==== Material for the task ====

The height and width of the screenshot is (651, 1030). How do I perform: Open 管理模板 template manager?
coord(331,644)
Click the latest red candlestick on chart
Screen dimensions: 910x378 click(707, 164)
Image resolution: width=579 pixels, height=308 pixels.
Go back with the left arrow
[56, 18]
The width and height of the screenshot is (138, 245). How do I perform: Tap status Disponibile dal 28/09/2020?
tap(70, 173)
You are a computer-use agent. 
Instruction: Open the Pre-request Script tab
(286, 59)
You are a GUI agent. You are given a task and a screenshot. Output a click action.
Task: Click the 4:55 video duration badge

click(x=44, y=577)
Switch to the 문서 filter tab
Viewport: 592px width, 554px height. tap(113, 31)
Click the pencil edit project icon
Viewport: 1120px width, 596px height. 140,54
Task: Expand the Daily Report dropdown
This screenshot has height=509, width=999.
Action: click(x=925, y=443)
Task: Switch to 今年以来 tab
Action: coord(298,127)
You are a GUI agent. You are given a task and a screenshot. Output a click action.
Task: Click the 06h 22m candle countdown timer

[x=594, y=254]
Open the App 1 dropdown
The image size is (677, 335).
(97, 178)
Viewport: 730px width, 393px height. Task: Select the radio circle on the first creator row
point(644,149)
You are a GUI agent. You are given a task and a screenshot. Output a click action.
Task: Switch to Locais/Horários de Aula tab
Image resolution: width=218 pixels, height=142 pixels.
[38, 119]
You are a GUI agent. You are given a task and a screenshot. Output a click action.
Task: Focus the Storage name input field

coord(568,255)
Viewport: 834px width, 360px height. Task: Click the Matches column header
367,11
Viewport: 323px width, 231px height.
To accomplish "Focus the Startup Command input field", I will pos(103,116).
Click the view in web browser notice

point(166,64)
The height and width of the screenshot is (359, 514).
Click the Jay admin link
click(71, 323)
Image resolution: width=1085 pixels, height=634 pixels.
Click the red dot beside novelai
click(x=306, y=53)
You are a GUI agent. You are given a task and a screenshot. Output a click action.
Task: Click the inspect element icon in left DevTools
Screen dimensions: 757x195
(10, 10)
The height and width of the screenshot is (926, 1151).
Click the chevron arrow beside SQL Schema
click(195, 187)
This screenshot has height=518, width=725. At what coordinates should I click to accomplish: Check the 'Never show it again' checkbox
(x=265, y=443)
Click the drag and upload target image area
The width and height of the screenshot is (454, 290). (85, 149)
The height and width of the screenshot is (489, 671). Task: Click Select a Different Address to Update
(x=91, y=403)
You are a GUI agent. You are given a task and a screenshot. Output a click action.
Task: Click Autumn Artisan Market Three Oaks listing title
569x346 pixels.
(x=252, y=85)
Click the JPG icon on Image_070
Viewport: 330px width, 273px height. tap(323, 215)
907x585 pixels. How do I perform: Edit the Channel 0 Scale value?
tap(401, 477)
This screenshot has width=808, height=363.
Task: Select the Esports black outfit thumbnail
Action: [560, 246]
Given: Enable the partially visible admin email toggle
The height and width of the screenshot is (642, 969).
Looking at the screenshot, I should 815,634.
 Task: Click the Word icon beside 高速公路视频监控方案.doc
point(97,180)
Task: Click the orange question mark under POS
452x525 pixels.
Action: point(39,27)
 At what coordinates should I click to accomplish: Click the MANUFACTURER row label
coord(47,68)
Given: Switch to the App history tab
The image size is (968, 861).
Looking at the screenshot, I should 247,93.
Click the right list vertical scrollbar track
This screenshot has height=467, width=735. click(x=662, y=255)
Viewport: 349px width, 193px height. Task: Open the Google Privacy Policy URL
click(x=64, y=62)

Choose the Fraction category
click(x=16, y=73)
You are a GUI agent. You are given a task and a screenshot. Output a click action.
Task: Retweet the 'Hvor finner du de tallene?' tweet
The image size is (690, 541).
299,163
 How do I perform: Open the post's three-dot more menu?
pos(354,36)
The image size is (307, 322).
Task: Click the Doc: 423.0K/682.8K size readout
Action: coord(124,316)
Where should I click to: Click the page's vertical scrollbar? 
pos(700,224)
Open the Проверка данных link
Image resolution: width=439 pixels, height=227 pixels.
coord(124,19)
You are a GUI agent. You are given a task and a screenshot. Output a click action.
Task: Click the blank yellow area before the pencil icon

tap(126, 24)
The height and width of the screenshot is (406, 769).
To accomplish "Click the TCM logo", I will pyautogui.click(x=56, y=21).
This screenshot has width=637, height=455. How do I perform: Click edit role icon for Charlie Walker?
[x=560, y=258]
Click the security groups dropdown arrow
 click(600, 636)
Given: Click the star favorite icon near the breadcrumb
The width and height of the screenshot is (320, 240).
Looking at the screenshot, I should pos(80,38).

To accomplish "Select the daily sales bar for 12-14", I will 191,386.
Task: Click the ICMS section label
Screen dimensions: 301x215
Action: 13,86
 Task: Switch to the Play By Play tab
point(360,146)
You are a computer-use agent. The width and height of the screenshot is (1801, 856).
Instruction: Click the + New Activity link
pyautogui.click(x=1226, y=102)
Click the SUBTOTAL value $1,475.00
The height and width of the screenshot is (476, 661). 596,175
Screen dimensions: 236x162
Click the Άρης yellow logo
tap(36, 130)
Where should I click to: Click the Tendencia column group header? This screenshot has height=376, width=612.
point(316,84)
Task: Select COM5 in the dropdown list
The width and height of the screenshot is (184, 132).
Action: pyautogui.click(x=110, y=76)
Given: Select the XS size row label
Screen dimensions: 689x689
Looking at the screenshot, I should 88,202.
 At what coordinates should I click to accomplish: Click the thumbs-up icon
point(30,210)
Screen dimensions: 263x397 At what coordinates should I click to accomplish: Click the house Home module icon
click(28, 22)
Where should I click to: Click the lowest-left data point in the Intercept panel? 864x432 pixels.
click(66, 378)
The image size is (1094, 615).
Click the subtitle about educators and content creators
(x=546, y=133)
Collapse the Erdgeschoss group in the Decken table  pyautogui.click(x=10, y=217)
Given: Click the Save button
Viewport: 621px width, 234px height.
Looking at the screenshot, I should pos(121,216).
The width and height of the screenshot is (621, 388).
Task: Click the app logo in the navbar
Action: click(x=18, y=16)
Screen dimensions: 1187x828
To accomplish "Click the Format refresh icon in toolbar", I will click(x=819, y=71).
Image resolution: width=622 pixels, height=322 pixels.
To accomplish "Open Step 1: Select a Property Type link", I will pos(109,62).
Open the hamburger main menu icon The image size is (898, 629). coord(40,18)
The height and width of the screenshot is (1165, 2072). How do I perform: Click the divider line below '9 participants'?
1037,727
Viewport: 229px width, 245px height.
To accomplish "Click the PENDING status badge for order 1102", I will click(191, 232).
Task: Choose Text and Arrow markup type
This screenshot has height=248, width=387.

====

- [Work task]:
Only the lines that hold the word "computer" are wanted; each should be pulled from the records.

- [Written solution]:
You are a computer-use agent. 
You are a computer-use agent. The width and height of the screenshot is (1801, 856).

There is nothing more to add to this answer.